● **文本摘录**:
大意略。
思路:
素数定理:GCD(F_n, F_m) = F_GCD(n, m),则Fibonacci_Prime[k] = Fibonacci[Prime[k]],( k >= 3)
http://en.wikipedia.org/wiki/Fibonacci_prime
一开始用大数算出了14位左右的FIbonacci素数在9位,15就是10位,然后用Fibonacci通项公式去算>=15的素数时,精度丢失比较严重,精确的范围在20000左右,我怀疑它是估计把数据出到22000,泪奔。
#include <iostream>
#include <cstdlib>
#include <cstdio>
#include <cstring>
#include <string>
#include <cmath>
using namespace std;
typedef unsigned long long ULL;
const int MAXN = 250100;
const int maxn = 1100;
ULL prime[MAXN];
bool vis[MAXN] = {0};
int tot;
int n;
struct bign
{
int len, s[maxn];
bign ()

● **给定问题**:
将上面关于Fibonacci素数的文本从头到尾一字不差地完整抄写出来。

● **所给数据**:
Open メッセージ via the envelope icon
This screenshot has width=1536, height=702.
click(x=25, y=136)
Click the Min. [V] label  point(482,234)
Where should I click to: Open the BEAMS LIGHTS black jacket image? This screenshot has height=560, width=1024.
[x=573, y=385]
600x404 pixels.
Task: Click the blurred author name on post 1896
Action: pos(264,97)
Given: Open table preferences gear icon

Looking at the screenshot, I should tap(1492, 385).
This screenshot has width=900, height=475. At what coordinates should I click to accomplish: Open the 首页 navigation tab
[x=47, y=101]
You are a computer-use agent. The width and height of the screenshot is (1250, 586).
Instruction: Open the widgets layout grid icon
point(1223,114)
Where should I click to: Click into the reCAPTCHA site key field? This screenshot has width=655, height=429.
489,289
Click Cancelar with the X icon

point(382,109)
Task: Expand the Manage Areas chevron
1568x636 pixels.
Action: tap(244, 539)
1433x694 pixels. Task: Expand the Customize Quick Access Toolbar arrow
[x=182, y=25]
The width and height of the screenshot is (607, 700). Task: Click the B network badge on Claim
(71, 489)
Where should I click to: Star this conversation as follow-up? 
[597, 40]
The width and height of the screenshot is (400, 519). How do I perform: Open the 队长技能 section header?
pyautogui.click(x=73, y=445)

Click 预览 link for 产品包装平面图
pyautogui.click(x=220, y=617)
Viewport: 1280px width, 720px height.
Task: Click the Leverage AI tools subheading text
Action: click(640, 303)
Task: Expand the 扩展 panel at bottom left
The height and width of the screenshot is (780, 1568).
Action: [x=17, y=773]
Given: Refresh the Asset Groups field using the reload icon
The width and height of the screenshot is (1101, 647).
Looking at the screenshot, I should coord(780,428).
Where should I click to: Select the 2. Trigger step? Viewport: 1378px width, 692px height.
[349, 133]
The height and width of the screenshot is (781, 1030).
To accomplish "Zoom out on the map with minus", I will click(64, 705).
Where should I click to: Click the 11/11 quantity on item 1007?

● **问题解答**:
大意略。
思路:
素数定理:GCD(F_n, F_m) = F_GCD(n, m),则Fibonacci_Prime[k] = Fibonacci[Prime[k]],( k >= 3)
http://en.wikipedia.org/wiki/Fibonacci_prime
一开始用大数算出了14位左右的FIbonacci素数在9位,15就是10位,然后用Fibonacci通项公式去算>=15的素数时,精度丢失比较严重,精确的范围在20000左右,我怀疑它是估计把数据出到22000,泪奔。
#include <iostream>
#include <cstdlib>
#include <cstdio>
#include <cstring>
#include <string>
#include <cmath>
using namespace std;
typedef unsigned long long ULL;
const int MAXN = 250100;
const int maxn = 1100;
ULL prime[MAXN];
bool vis[MAXN] = {0};
int tot;
int n;
struct bign
{
int len, s[maxn];
bign ()